Таким видит Плёс человек, сошедший на два-три часа с теплохода.
В зелени своей Плёс прячет маленькую местную промышленность, сельскохозяйственный техникум, санаторий, дома отдыха, пансионаты, туристскую базу и памятник основателю города князю Василию. Не великое число жителей – как раз то, что надо для городка. И зимою Плёс становится тихим-тихим. Но, как и прежде, вскроется Волга – число людей в Плёсе немедленно возрастает. Прежде возрастало в четыре-пять раз. Сейчас через Плёс за летние месяцы проходит полмиллиона людей. Останавливаются теплоходы. И прибрежная улица превращается – не знаешь уж как и сказать – в Невский проспект, в Голливуд?
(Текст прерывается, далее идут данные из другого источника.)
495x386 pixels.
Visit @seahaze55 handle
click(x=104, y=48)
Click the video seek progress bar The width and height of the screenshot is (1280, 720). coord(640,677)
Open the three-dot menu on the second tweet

Одежда – под стать маскараду: от купальных костюмов до цветных ярких шалей. В толпе я увидел даже чалму. Думал, индус путешествует, оказалось – москвич. Жена его с собачкой на поводке важно представила мужа: «Парапсихолог… Интересуется йогой…»
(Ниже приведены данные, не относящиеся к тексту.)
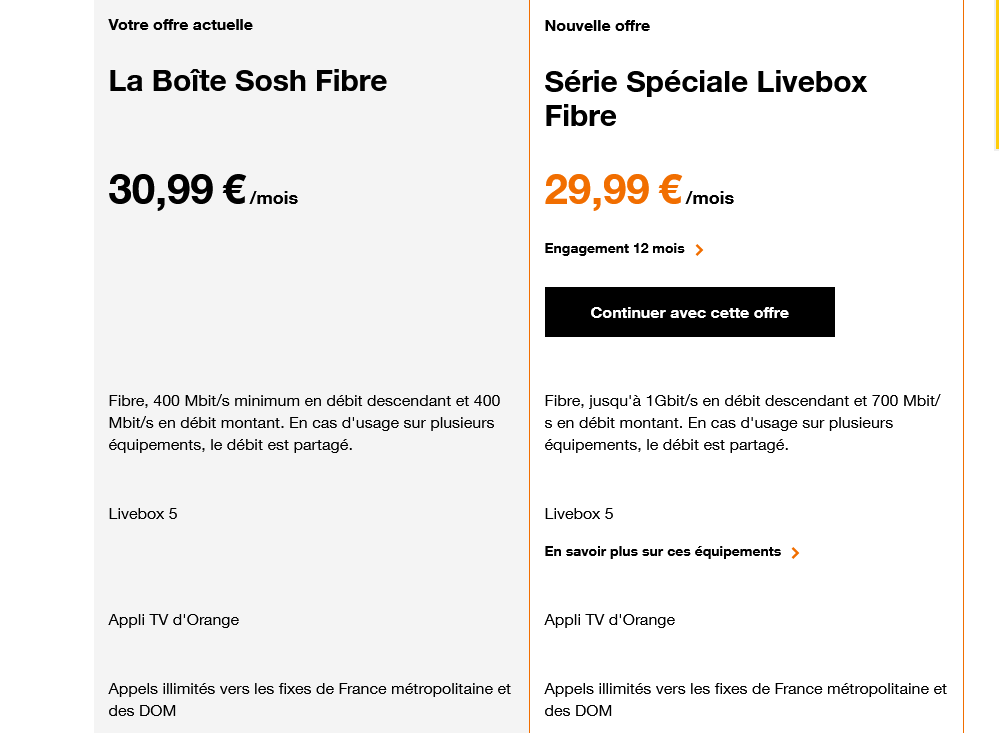Viewport: 999px width, 733px height.
Task: Open the Engagement 12 mois link
Action: 614,249
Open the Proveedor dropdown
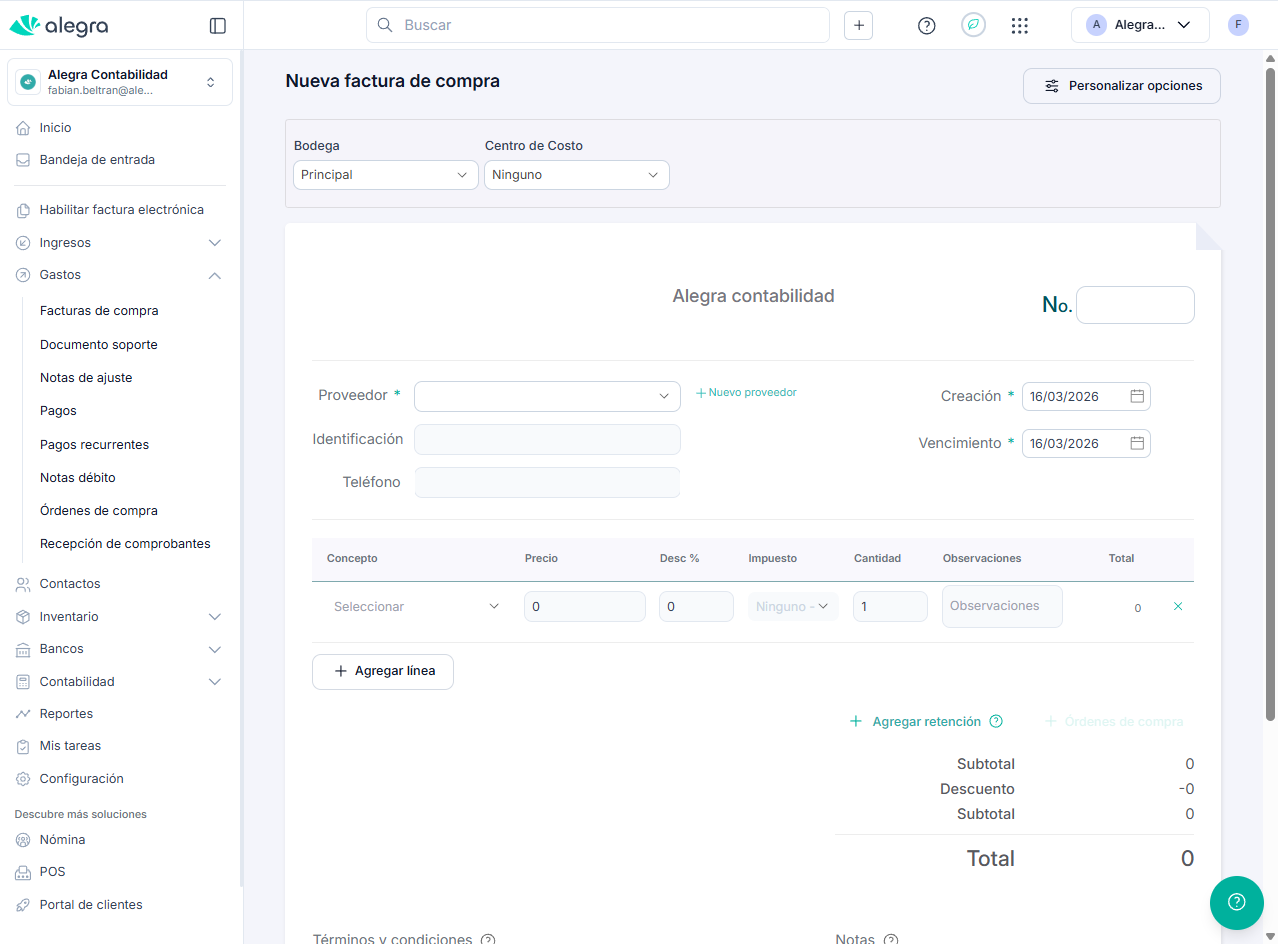Screen dimensions: 1278x944 click(547, 396)
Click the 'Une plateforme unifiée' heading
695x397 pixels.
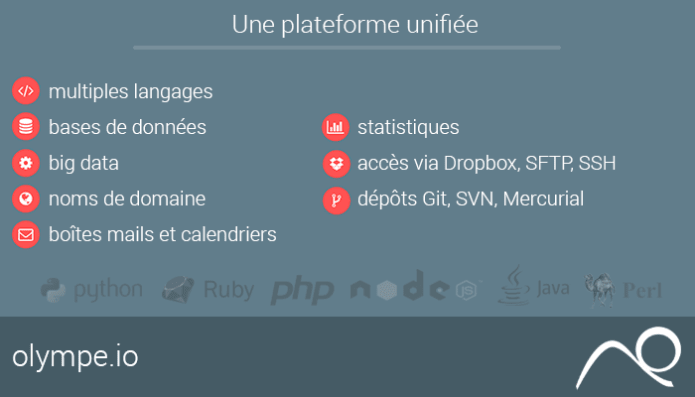click(355, 24)
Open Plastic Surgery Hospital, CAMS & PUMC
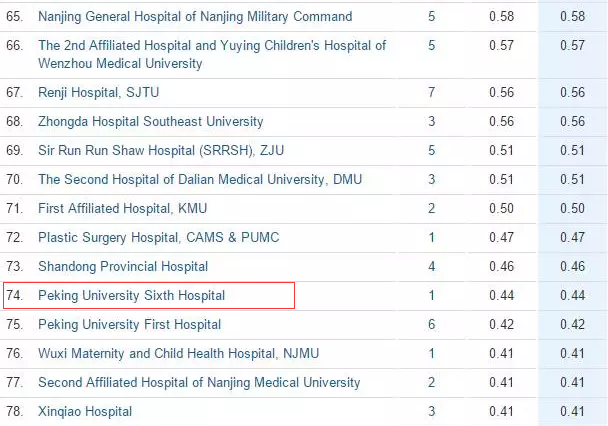The width and height of the screenshot is (608, 426). click(159, 237)
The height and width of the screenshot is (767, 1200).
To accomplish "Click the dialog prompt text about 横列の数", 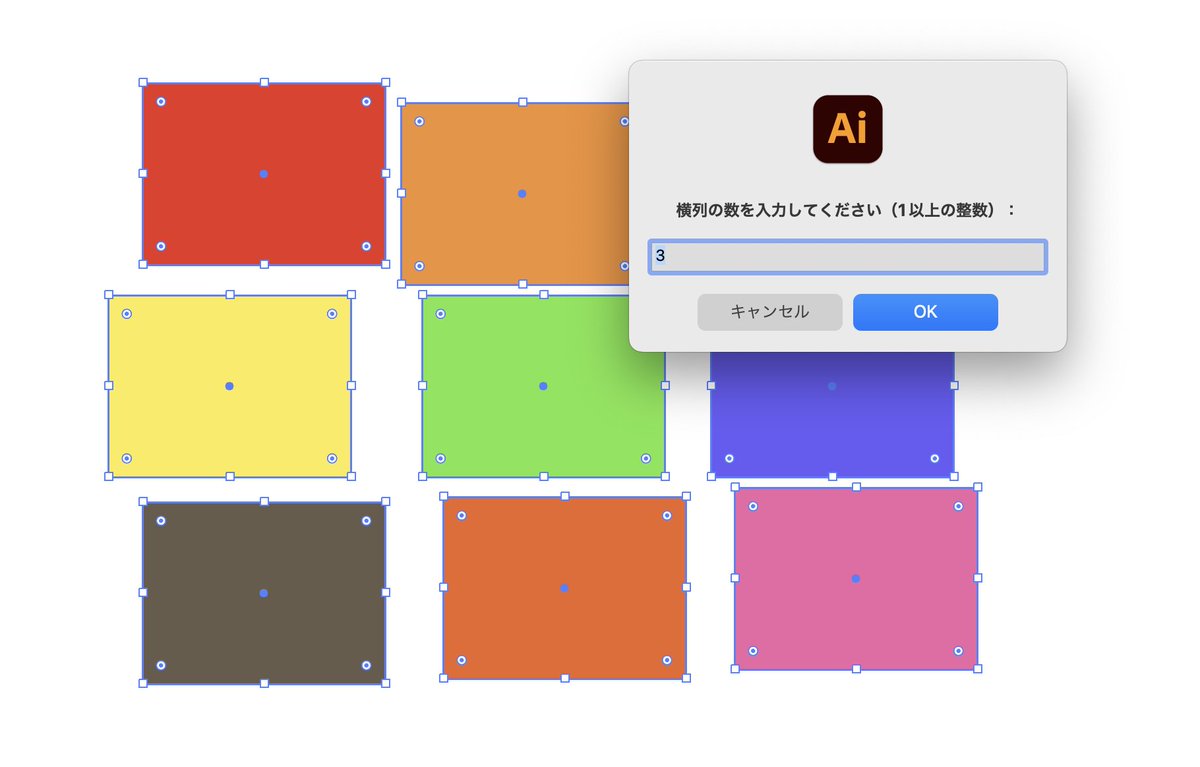I will pyautogui.click(x=847, y=207).
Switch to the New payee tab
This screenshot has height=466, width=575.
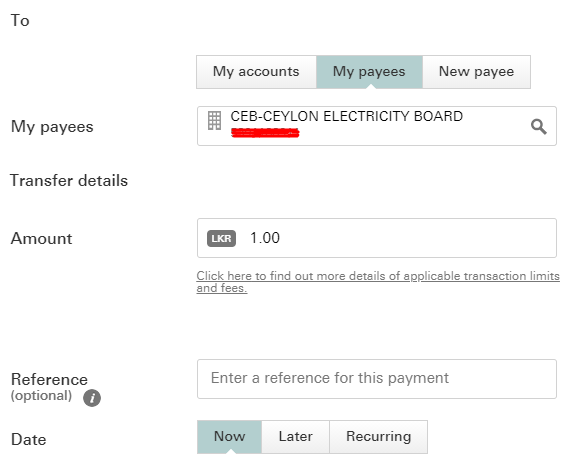click(x=476, y=72)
Какой-то веселый малый, возбужденный жарой и пестрой этой толпою, в дверях магазинчика, где продается кое-что, припасенное для туристов, озорно крикнул:
– Кольты в продаже есть?!
– Нет! – машинально ответила продавщица.
– А парабеллумы?!
– Нету…
– Ну и слава богу, что нету…
Хохот.
Плёс охлаждает сюда прибывающих. Дорожки вверх по откусу, стояние под березами на бугре, откуда белые теплоходы кажутся небольшими игрушками, посещение дома, где жил Левитан, возвращают людей в состояние, которое их самих удивляет и радует. «Ты знаешь, как будто душу в чистой воде сполоснул», – сказал мне сосед по каюте, когда мы на палубе утром заговорили о Плёсе.
* * *
Есть у маленьких глубынь-городков свои «жрецы», ревнители красоты. Плёсу особенно повезло. Тут никогда не забывали, что живут в местечке исключительной привлекательности. А когда в начале 60-х годов народ повалил сюда валом, сочли это вполне естественным. Сразу нашлись добровольцы встречать теплоходы и группами провожать экскурсантов по городу. В числе их была библиотекарь Алла Павловна Вавилова. Те, кто в Плёсе бывал, читая эти заметки, сразу вспомнят гостеприимного человека, сердечно и хорошо рассказавшего им о родном городке, о Левитане, о других людях, оставивших в Плёсе хорошую по себе память. Этой женщине принадлежит идея создать тут картинную галерею. Потом она стала бороться за музей Левитана. С преодолением множества трудностей музей был создан. И хороший музей! – с подлинниками работ художника, с вещами, каких касалась его рука. Алла Павловна сама на пороге встречает гостей и вводит их в мир Левитана… Слушатели не догадываются, сколько иных, самых разных забот лежит на плечах этой женщины. Плёс (во многом стараниями Аллы Павловны Вавиловой) объявлен историко-архитектурным и художественным музеем-заповедником. Намечено сделать Плёс «вторым Суздалем». Цель хорошая, мудрая. Но дело вопреки стараниям местных энтузиастов движется пока медленно, слишком медленно. И, главное, в сохранении ценностей Плёса не учтена пока важная ценность – природа.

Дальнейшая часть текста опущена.